Lewat Forsitas, Negara Hadir Lindungi Korban Tindak Pidana Terorisme
A
A
A
JAKARTA - Korban (penyintas) tindak pidana terorisme selama ini dinilai kurang mendapat perhatian dalam menjalani kehidupannya. Padahal banyak dari mereka yang meninggal dunia, cacat permanen, dan butuh perawatan terus menerus.
Dengan adanya Undang-Undang Nomor 5 Tahun 2018 tentang Tindak Pidana Terorisme, Badan Nasional Penanggulangan Terorisme (BNPT) sebagai koordinator pelaksana penanggulangan terorisme di Indonesia wajib memberikan perlindungan dan dukungan kepada para penyintas agar bisa menjalani hidup lebih baik dengan membentuk Forum Komunikasi Penyintas (Forsitas).
“Forsitas dibentuk untuk membuktikan negara hadir bersama teman-teman penyintas agar mereka tidak sendirian, pascatragedi yang pernah dialami.
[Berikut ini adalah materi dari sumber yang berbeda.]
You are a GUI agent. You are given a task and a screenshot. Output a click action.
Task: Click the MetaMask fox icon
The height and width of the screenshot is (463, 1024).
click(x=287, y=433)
Itu sesuai amanah UU Nomor 5 Tahun 2018 tersebut,” ujar Deputi Bidang Pencegahan, Perlindungan, dan Deradikalisasi BNPT, Mayjen TNI Hendri Paruhuman Lubis.
Hal tersebut disampaikan Hendri saat membuka Forsitas 2019 di Hotel Bintang Bali, Kuta, Bali, Kamis 21 Maret 2019.
Menurut Hendri, Forsitas dilaksanakan bukan untuk mengingat atau mengenang kembali trauma yang pernah terjadi. Namun, sebagai momentum yang baik untuk menghubungkan tali persaudaraan dan kasih sayang di antara sesama penyintas.
Selain itu juga bisa menjadi momentum untuk saling menguatkan setelah menjalani hari-hari yang berat pasca-aksi terorisme yang dialami.Dia berharap para penyintas dapat saling mendukung, memberi semangat, dan bangkit bersama karena yang mereka perlukan dalam menghadapi berbagai potensi ancaman tidak lain adalah kebersamaan.
Ketika bangsa ini kuat, lanjut dia, masyarakat berani, dan seluruh komponen bangsa bersatu menjadikan terorisme sebagai musuh bersama, maka kedamaian akan terjadi.
“Semangat kebersamaan dalam melawan dan mencegah terorisme inilah yang patut kita tumbuh kembangkan serta pelihara bersama sehingga potensi aksi terorisme akan dapat dicegah dan tidak lagi memiliki ruang dalam kehidupan bangsa Indonesia,” tutur Hendri.
Melalui Forsitas, lanjut mantan Komandan Grup III Kopassus ini, dia mengajak semua yang hadir untuk senantiasa meningkatkan ketahanan dari dari pengaruh paham radikal terorisme. Juga bisa membangun deteksi dini melalui kepedulian terhadap lingkungan sekitar.
Dia berharap Forsitas bisa dilakukan minimal setahun sekali dan lingkupnya bisa lebih besar lagi. Ini penting karena dalam forum ini BNPT akan menghubungkan para penyintas dengan kementerian dan lembaga yang bisa memberikan bantuan seperti Kementerian Sosial, Kementerian Tenaga Kerja, Kementerian Kesehatan, Kementerian Pendidikan dan Kebudayaan, Kementerian Riset dan Dikti, juga Lembaga Perlindungan Saksi dan Korban (LPSK).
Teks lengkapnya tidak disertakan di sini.